Well, it will be no surprise that we know have data that confirms this. A study from the Children’s Hospital of Chicago has confirmed that infants who receive cochlear implants before 12 months of age may be more likely to use spoken language as their sole means of communication.
The study published in Otology and Neurotology studied 219 children some of whom received implants before 12 months compared to children implanted between 37 and 39 months. Children who were implanted earlier understood spoken language earlier – 3.3 years vs 4.3 years and were more likely to use spoken language as their means of communication (88.2% vs 48.8%).
This confirms what those clinicians who work with children with severe and profound hearing loss already know. Earlier is better. Unfortunately, early implantation is not public policy now. Since it is not, evaluating children early for CI candidacy does not happen early enough.
What has to happen?
- Early identification – it is not enough to do newborn hearing screening. We need to follow up. A system needs to be developed that will arrange for quick follow-up. We need to have a way to have pediatric audiology appoints available so that babies can be seen quickly.
- If hearing loss is identified, we have to try and get hearing aids on babies instantly – yes I said instantly
- Parents (and pediatricians) need to be helped to understand that hearing loss in babies is a neurologic emergency. They need to understand that children need to be wearing the hearing aids at least 10 hours/day
- Babies need to be enrolled in therapy quickly with clinicians who are able to provide auditory based therapy to help parents and other caregivers understand how to build auditory and language skills.
- Audiologists and therapists together need to follow how babies are learning to listen. If they are not, they need to move quickly to refer babies to a CI team for evaluation.
- CI programs need to move quickly to move families through the evaluation process so that babies can be implanted early.
What interferes with what needs to happen?
- Screening programs may not help families understand that hearing loss is a neurological emergency so families may not move quickly.
- Pediatric audiologists should be able to get babies in quickly – leave appointments empty to get babies in quickly (yes you can do it – we did it in programs I directed.)

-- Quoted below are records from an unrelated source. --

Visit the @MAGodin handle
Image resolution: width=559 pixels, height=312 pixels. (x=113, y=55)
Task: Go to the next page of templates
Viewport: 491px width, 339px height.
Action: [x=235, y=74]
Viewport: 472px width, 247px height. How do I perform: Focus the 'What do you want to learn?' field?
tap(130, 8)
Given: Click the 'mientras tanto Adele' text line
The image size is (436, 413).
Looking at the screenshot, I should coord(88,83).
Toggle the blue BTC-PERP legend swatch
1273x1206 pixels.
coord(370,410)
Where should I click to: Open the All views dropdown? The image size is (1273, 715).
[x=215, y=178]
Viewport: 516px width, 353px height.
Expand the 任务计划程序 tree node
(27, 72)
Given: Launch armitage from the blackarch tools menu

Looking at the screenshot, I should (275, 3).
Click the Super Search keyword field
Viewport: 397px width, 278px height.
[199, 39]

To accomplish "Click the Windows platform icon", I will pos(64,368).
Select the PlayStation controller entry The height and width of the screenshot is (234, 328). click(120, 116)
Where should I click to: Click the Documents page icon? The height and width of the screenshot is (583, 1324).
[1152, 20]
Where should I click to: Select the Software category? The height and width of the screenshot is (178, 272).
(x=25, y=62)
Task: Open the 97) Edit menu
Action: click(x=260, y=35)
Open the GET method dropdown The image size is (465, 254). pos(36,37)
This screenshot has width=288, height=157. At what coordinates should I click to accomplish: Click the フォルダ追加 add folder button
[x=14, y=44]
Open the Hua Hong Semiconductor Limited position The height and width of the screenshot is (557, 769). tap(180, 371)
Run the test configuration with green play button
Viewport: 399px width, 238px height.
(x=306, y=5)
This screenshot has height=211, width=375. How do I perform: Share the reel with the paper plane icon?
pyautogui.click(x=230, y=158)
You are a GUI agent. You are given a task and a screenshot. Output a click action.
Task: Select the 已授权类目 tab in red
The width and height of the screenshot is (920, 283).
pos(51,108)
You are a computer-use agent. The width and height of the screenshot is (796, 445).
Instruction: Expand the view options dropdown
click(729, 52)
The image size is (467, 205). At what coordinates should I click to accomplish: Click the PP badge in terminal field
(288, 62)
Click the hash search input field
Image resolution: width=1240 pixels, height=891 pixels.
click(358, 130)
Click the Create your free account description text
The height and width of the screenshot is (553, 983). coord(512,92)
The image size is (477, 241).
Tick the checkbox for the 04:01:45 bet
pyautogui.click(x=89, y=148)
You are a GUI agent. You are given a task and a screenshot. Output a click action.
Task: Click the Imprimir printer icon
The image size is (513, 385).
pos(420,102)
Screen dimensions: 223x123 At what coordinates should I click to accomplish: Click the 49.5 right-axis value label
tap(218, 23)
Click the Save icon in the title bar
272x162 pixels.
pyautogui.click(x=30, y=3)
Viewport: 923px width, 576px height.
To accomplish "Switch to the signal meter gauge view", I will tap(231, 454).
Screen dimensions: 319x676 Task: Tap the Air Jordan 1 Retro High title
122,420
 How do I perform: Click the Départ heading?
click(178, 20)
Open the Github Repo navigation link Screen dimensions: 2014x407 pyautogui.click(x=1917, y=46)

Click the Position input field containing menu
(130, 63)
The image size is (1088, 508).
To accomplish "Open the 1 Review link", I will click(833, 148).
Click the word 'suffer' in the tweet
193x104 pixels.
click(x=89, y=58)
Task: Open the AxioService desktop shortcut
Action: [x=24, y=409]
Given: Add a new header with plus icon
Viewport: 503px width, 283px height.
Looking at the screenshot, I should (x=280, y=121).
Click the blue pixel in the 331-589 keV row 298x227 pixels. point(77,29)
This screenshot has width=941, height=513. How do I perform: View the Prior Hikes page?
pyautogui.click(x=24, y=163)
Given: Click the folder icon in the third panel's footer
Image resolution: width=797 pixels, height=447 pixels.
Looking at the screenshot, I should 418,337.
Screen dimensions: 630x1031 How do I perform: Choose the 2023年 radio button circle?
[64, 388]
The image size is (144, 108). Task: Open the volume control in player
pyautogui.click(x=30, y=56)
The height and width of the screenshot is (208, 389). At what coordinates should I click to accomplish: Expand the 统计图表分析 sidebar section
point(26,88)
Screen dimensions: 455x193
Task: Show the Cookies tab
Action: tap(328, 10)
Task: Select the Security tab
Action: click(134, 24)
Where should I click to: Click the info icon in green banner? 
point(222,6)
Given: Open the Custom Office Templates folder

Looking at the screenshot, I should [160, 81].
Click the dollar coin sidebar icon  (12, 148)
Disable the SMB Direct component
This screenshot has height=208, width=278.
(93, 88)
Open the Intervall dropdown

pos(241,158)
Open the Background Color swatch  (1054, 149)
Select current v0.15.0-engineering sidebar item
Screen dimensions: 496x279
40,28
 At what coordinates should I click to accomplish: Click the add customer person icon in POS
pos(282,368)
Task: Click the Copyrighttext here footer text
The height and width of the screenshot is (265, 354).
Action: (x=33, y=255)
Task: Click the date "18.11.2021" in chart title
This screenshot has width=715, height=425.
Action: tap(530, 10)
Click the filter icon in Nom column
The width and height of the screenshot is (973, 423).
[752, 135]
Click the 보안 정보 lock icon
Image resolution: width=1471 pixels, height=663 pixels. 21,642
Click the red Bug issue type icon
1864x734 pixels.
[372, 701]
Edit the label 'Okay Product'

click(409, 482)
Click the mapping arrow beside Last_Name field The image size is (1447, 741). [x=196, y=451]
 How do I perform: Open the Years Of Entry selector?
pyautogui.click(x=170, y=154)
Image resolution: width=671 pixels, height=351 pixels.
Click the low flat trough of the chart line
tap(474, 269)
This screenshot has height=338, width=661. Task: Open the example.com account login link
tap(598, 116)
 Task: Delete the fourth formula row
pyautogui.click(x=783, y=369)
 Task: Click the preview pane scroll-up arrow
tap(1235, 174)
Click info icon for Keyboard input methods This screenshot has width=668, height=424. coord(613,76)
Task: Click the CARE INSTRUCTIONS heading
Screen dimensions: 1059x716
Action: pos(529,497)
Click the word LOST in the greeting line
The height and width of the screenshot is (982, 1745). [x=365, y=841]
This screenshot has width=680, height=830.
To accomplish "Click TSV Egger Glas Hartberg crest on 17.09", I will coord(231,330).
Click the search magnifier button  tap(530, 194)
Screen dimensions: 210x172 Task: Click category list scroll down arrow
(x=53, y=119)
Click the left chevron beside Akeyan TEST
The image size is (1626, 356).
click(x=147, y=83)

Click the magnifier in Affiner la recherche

- Audiologists who are fitting hearing aids on babies but are not in programs which are doing CI management needs to really keep up with what is happening with CI’s and need to know when to refer babies for CI evaluation. Remember – CI evaluation does not guarantee a child will be a CI candidate. But early CI evaluation will catch babies who need to be implanted and help get babies implanted early.
- Audiologists who fit hearing aids need to ask both therapists and parents what exactly the baby is hearing and what she is not hearing to help know when to refer. (Ask parents and therapists to keep track of how a child hears the Ling 6 sounds in each ear and at different distances. If the baby is not able to hear all of the Ling 6 sounds at at least 6 feet with a normal voice, refer.
- CI programs need to have a fast track system for babies. Babies who have severe to profound hearing loss, and who are not hearing well enough, need to be implanted quickly.
What do we know?
This problem is solvable. Everyone who works with children with hearing loss needs to be aggressive and help move children with hearing loss move through the system quickly. We can do it!!! The babies need us to do it!!!